そしてあかりは見計らったようにそのタイミングで唐突に告げた。
「うん。だってりょーたパピーになるんだもん」
「ぶぅーーーー!!!」
俺はおもいっきりコーヒーを吹き出した。
ぼたぼたと垂れる雫を拭う事もせず、大きく見開いた目であかりを見つめた。
と言うか固まってそれしか出来なかった。
「ふひひ、狙い通り吹き出したね!あーばっちぃ!」
俺は赤い顔で微笑むあかりの方にフラりフラりと近付いた。
「……な、なぁあかり……そ、それってさ……」
「だから言ったじゃん赤ちゃんだって。あたしとりょーたの♡」
「……あ、あぁ……そうか……!!」
「わっ!!」
俺はコーヒーまみれの体だが、そんな事も忘れてあかりの体を優しく抱き締めた。
「あかり……!ありがとう……!!」
「ふふっありがとうって何よ。あたし達2人の結晶でしょ?」
「分かってるっ……分かってるけど……ありがとうな……!!」
「あーあーそんな泣かないでよ。

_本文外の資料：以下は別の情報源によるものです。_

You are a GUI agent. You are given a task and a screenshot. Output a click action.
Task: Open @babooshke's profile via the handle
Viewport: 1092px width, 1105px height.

コーヒーでべっちょべちょだしぃ」
そう言いながらもあかりは俺の頭を撫でながら離れる事はしなかった。
たぶん、俺にはこれ以上に幸せな時間はもう来ない。
そんな風に思える程、俺は涙を流して喜んだ。
「ったく、本当に分かってるのー?これからが大変なんだから!ちゃんとこの子をこの世に産んであげて、2人でこの子を幸せにしないといけないんだから!泣いてる暇なんてないよ!!」
「……分かってる……!」
俺は強く返事をした。
そしてあかりは俺の両肩を掴んで真剣な表情を見せた。
「ね、りょーた?これだけは約束して」
「? なんだ?」
その瞳の強さを、俺は忘れた事はない。
「──あたしとこの子の命、どっちかを選ばなきゃいけない事になったら迷わずこの子を選んで」
「……!」
俺は思わず目を逸らしてしまう。
……選べる、わけねぇよ。
俺にはまだ自覚も、覚悟も、何もかもあかりには及ばないんだから……
「こーら、後になってりょーたが後悔しないように今言ってるの。これはさ、あたしからの命令。もしもあたしを選んだら絶対りょーたを許さないから」
「俺は……!俺はお前を幸せにするって決めてる……!だけど……あかりとの子供も大事で……無理だよ、俺には選べねぇ──」
「りょーた」
あかりは俺の口にそっと人差し指を当て、笑顔を向けた。
「今まで十分幸せは貰った。これからはこの子にも分けてあげて。これはお願い」
「……だけど……!」
「ま、これはもしもの話だよ!大丈夫、あたし達2人でこの子を幸せにするつもりだから!」
「……脅かすなよ……ったく……」
あかりは悪戯が成功した子供のようにはにかんだ後、突如暗い顔に変わって俺の体から離れた。
「……だから、浮気なんてしてる暇ないからね……??」
「し、してねーって!!おい、あかり!?聞いてる!?あかりーーー!!」
──そしてこの日から約9ヵ月後、俺は人生で最も幸せな瞬間を迎える事となる。